### PROBLEM REQUIREMENTS
What you give back should be only the lines from the one holding "Official Basketball (124, 2155)" through the final line of the records, each reproduced exactly.

### EXERCISE DATA
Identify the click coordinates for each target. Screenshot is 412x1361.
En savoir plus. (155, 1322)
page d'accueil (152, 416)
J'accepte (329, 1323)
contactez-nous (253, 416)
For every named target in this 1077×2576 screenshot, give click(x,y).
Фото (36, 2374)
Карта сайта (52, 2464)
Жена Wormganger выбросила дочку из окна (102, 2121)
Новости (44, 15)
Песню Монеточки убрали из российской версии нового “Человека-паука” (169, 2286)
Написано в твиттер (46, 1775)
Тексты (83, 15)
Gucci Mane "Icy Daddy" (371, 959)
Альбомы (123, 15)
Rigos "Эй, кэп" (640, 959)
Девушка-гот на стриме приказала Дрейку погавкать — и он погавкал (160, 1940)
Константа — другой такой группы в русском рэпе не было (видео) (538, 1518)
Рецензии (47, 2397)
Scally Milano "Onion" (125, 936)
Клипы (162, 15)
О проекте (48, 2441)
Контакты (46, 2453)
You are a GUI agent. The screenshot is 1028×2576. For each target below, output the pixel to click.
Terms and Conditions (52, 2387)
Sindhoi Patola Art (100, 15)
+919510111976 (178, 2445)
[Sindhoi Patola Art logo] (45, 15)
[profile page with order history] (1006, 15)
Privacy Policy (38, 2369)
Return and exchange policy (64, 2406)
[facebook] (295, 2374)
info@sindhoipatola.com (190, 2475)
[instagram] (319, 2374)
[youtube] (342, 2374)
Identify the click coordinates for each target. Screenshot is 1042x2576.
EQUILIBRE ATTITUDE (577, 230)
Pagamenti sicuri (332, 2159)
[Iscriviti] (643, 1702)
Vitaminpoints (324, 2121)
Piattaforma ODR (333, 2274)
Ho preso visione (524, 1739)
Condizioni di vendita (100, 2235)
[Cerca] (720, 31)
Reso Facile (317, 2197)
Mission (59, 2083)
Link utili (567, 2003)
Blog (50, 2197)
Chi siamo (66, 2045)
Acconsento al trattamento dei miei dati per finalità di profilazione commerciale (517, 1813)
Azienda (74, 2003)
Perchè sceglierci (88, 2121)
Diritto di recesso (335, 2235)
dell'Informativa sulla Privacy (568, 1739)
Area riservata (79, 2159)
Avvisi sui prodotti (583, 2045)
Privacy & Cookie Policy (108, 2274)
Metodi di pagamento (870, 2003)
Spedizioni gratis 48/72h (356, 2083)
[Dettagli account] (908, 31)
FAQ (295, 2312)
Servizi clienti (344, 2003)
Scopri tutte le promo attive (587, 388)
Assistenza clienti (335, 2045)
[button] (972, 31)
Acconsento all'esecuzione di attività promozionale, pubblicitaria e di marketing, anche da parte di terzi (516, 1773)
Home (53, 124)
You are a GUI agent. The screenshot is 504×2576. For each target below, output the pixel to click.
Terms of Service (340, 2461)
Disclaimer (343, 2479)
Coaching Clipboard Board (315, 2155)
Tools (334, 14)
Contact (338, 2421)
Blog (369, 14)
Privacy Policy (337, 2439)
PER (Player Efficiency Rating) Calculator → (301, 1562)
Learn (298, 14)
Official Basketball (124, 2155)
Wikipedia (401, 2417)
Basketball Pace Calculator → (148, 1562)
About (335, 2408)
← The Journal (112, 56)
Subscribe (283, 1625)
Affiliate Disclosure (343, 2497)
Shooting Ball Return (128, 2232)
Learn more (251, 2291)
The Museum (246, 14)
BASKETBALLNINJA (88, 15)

### REPLY
Official Basketball (124, 2155)
Wikipedia (401, 2417)
Basketball Pace Calculator → (148, 1562)
About (335, 2408)
← The Journal (112, 56)
Subscribe (283, 1625)
Affiliate Disclosure (343, 2497)
Shooting Ball Return (128, 2232)
Learn more (251, 2291)
The Museum (246, 14)
BASKETBALLNINJA (88, 15)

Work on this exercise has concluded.